Что-то знакомое царапнуло память, будто я когда-то уже слышала это имя. Бэтани отвела меня в небольшую комнату, уложила в кровать и укрыла мягким одеялом. Я ощущала его нежность, приятный аромат, но чувства будто застыли, были заморожены. Ничего не трогало моего сердца, не приносило радости. Ни забота совершенно незнакомых мне людей, ни вкусный чай, ни уют и тепло этого дома.

Врач прибыл довольно скоро, поставил на столик свой саквояж и приступил к осмотру. Он пытался узнать мое имя, где я живу и как отыскать моих родных. Я постаралась сказать хоть слово, но у меня ничего не получилось. Слова застревали в горле, не имея возможности преодолеть болезненный ком, образовавшийся там еще утром. Подумав об этом, я невольно подтянула колени к груди и вновь заплакала.
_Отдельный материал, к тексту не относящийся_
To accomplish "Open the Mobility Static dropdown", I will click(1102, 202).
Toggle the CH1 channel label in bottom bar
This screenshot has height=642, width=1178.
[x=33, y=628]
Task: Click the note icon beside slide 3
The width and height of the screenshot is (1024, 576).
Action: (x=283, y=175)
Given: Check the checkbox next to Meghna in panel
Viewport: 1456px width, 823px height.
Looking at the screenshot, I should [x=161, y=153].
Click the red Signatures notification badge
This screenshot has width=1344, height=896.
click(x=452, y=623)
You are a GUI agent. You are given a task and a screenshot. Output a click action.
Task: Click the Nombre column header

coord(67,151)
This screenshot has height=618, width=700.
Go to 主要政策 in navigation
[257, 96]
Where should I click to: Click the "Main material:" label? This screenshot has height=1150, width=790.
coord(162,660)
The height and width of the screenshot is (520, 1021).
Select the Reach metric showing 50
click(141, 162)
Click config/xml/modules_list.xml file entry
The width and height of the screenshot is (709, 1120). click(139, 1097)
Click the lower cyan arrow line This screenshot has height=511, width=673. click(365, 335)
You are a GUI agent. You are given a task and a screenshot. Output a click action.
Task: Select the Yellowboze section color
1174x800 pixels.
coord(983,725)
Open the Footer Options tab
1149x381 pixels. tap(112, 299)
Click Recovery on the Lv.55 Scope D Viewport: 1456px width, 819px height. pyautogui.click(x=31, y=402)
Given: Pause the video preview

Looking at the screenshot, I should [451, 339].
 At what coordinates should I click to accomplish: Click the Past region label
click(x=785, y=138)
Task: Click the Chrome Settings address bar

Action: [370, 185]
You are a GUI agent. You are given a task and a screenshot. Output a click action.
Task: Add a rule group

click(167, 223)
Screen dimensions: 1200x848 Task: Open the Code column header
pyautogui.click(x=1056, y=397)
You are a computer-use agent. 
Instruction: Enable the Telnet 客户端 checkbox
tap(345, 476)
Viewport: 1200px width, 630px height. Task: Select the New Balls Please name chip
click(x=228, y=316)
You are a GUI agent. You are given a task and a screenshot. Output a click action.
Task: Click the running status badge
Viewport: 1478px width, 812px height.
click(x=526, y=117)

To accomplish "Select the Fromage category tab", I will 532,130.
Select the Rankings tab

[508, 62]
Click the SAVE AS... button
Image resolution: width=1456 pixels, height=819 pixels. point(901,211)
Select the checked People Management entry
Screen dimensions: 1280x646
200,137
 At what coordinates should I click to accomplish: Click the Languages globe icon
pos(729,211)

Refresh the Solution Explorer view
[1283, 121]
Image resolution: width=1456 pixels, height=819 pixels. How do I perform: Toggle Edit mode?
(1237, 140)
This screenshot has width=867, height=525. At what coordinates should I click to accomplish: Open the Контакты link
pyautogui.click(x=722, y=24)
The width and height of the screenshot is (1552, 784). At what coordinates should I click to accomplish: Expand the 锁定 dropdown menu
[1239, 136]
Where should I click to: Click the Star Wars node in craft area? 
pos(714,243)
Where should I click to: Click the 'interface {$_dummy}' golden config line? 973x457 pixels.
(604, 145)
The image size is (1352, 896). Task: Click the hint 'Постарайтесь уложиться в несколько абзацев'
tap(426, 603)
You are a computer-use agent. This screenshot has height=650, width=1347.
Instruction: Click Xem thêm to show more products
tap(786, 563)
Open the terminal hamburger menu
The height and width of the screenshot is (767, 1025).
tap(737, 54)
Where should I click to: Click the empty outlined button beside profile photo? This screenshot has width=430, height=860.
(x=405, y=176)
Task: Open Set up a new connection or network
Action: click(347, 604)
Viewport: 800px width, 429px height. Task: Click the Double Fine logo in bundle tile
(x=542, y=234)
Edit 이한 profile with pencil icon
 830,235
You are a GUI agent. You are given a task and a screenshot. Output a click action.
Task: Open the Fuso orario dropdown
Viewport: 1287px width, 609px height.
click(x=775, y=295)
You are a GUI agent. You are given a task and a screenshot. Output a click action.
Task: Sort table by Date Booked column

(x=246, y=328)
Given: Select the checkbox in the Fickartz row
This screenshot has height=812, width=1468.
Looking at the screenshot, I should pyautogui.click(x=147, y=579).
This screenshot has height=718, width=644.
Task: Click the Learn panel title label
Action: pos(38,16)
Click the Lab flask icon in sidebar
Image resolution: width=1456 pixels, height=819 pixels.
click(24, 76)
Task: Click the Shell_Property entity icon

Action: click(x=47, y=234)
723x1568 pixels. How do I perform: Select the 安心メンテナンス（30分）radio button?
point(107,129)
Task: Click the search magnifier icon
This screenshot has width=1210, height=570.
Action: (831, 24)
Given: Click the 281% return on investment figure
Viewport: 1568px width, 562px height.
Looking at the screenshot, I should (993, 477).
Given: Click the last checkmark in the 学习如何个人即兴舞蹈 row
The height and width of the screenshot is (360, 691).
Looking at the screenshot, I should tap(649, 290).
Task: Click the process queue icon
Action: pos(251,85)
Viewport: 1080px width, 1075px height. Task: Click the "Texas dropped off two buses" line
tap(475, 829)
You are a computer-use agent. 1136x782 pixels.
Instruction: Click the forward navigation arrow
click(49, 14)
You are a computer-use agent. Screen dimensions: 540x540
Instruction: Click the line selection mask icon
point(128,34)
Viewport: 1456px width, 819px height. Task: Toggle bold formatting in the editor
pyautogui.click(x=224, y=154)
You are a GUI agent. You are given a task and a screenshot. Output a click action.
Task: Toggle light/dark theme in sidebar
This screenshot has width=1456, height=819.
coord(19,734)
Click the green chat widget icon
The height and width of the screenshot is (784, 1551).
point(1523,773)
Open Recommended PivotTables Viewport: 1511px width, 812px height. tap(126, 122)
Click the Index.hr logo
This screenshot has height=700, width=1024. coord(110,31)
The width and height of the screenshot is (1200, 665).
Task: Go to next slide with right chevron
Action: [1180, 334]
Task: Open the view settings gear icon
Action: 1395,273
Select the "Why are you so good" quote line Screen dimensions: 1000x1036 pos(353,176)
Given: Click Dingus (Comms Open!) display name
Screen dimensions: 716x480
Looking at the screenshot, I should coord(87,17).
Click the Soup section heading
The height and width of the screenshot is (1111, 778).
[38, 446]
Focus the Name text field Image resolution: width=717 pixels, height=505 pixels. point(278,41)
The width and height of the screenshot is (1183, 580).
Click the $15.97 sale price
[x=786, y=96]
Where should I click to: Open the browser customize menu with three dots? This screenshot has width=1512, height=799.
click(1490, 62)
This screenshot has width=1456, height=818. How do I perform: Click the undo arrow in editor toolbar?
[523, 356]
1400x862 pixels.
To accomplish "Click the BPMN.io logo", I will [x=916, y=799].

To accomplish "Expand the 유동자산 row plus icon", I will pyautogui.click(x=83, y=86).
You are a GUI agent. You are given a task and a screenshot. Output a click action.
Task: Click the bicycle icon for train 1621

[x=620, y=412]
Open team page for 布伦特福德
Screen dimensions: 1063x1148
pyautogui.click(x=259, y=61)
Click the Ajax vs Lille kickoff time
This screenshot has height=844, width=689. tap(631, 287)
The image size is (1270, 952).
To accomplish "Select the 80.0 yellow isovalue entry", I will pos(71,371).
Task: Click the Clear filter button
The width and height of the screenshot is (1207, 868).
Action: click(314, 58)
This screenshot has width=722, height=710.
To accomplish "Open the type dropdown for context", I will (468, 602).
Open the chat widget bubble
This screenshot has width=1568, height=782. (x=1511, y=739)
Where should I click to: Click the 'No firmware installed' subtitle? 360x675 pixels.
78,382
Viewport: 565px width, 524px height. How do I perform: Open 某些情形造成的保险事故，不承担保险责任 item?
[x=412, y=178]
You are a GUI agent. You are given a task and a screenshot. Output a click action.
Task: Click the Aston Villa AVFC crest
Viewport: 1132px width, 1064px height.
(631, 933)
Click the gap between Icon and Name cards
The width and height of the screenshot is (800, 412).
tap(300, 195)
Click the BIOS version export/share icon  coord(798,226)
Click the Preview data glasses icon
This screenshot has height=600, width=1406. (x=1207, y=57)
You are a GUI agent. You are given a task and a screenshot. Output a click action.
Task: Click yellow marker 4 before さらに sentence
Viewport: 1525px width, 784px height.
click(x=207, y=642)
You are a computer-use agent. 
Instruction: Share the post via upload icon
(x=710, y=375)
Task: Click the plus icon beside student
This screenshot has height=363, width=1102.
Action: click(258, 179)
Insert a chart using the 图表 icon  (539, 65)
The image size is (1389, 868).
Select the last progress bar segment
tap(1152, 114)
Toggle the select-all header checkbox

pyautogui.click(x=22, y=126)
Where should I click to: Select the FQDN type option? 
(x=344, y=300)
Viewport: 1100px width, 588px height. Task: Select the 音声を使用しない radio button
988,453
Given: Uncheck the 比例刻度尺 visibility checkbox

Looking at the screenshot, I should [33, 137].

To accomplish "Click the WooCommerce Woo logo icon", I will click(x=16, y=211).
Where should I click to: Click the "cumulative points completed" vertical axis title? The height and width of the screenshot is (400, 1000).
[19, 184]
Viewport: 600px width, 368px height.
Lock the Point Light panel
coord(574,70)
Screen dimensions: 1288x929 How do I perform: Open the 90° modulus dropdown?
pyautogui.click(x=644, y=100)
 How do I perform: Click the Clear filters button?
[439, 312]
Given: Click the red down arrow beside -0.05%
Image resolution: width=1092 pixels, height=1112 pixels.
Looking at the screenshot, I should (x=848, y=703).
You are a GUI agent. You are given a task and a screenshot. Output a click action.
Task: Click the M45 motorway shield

– Кажется, она переживает сильнейшее потрясение, – послышался негромкий голос доктора. – Я вижу, что она пытается говорить со мной, но у нее ничего не выходит. Измученный вид и эти слезы… У нее что-то случилось, и это что-то очень серьезное. Прибавьте к травме эмоциональной физическое утомление. Она промокла и теперь горит в лихорадке, но будто даже не замечает этого.

– Что вы посоветуете, доктор? – взволнованно спросила миссис Батлер.

– Я оставлю вам микстуру, будете поить ее. Ей необходим покой, крепкий сон и забота. Вы знаете, кто она?

– Н-нет, – поспешно ответила женщина. – Мы нашли ее на улице, у церкви Святой Марии.